La traída de las aguas
Otro de los temas, hasta ahora no tratado en las historias anteriores (Pecha, Núñez de Castro, Layna, Ortiz, etc.) es el de la traída de las aguas, a una ciudad que no tiene apenas manantiales. El crecimiento demográfico forzó a buscar pozos, escasos, pero sobre todo “viajes” de traídas de aguas, al objeto de abastecer a los vecinos principales de la ciudad, como eran los Mendoza. En sus diversos palacios, y a partir de finales del siglo XV en la sede del ducado del Infantado, en la parte baja de la ciudad, junto a sus murallas, se necesitaba mucho agua, que era traída por conducciones de diversos tipos desde los manantiales de El Sotillo, aunque el agua era muy caliza, y por eso fueron frecuentes los padecimientos renales de sus habitantes (el mismo Cardenal falleció en su palacio frente a Santa María tras haber estado un par de años con molestias renales que acabaron en un apostema de riñón, muy probablemente un cáncer renal, o de próstata).
El agua era controlada por el Concejo, que distribuía su salida a los habitantes en forma de fuentes y pilones. Pero los aristócratas la disputaban, teniendo en cuenta que eran ellos los que quería aparecer como magnánimos oferentes de aguas a los conventos diversos, muchos de ellos de fundación mendocina. El viaje principal, desde el “Arca del Agua” en El Sotillo (que hoy permanece en forma de un garitón de piedra presidido por el gran escudo del quinto duque) bajaba por la actual calle del Ferial, y se distribuía por el subsuelo de “El Arrabal del Agua”, (con un canal tan alto que podía pasar por él un hombre montado a caballo) hacia San Francisco de un lado, y por Barrionuevo dando agua a las carmelitas y finalmente llegando al palacio ducal.

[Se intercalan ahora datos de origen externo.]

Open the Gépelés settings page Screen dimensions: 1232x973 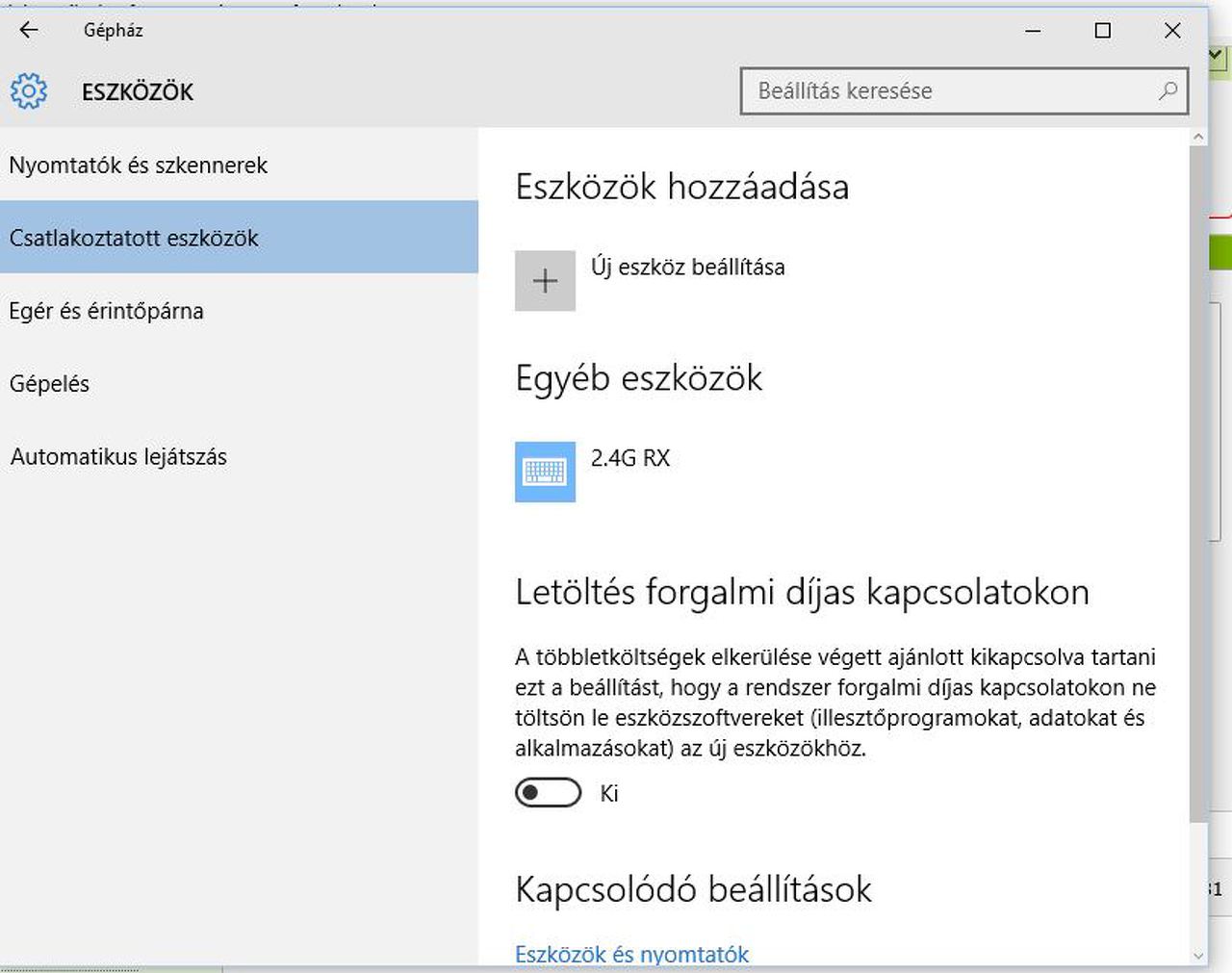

El agua y su distribución fue siempre motivo de conflictos entre la aristocracia, el clero y el Concejo, y eso se ve muy claramente en el libro del profesor Plaza, que ofrece esa dicotomía de poder en otros muchos aspectos, especialmente en el de la distribución de cargos representativos en el Concejo, que de una parte la quería controlar el duque, y de otra el Concejo protestaba de continuo, pleiteando y protagonizando uno de los juicios más largos y sonoros de la ciudad, y aun de Castilla, que pasó años y años en las salas de la Real Chancillería de Valladolid, esperando su resolución. La ciudad, en todo caso, siguió siendo siempre señorío del Rey, hasta la Constitución de Cádiz.
No podía faltar en este libro el capítulo de las Huellas Físicas del Medievo en Guadalajara. Complemento obligado de la historia es el ofrecimiento del patrimonio. Se ha perdido mucho, la muralla especialmente, (que circuía por completo a la ciudad, hasta principios del siglo XIX) pero también conventos (alguno, como el de San Bernardo, derribado tras la Guerra Civil, o el de las Carmelitas de las Vírgenes, que cayó en los años 70 del pasado siglo), palacios, portadas, parroquias (como la de Santiago, la de San Andrés, la de San Esteban, o la de San Gil, todas mudéjares). El autor de la obra nos da una visión panorámica pero muy conjuntada de esas huellas físicas, en forma de edificios, pero también de piezas arqueológicas, hoy en el Museo Provincial, o de documentos (en el Archivo Municipal), etc.
La densa sonoridad de los nombres medievales (alfonsos, berenguelas, diegos y beatrices) resuena en esta “Historia de Guadalajara durante la Edad Media” como un agua permanente que corre por las páginas del libro. Que debería ser usado, creo, en los Colegios e Institutos de la Ciudad, en ese ejercicio de dar a conocer las esencias, las raíces y los fundamentos de una cultura a la que no deberíamos renunciar.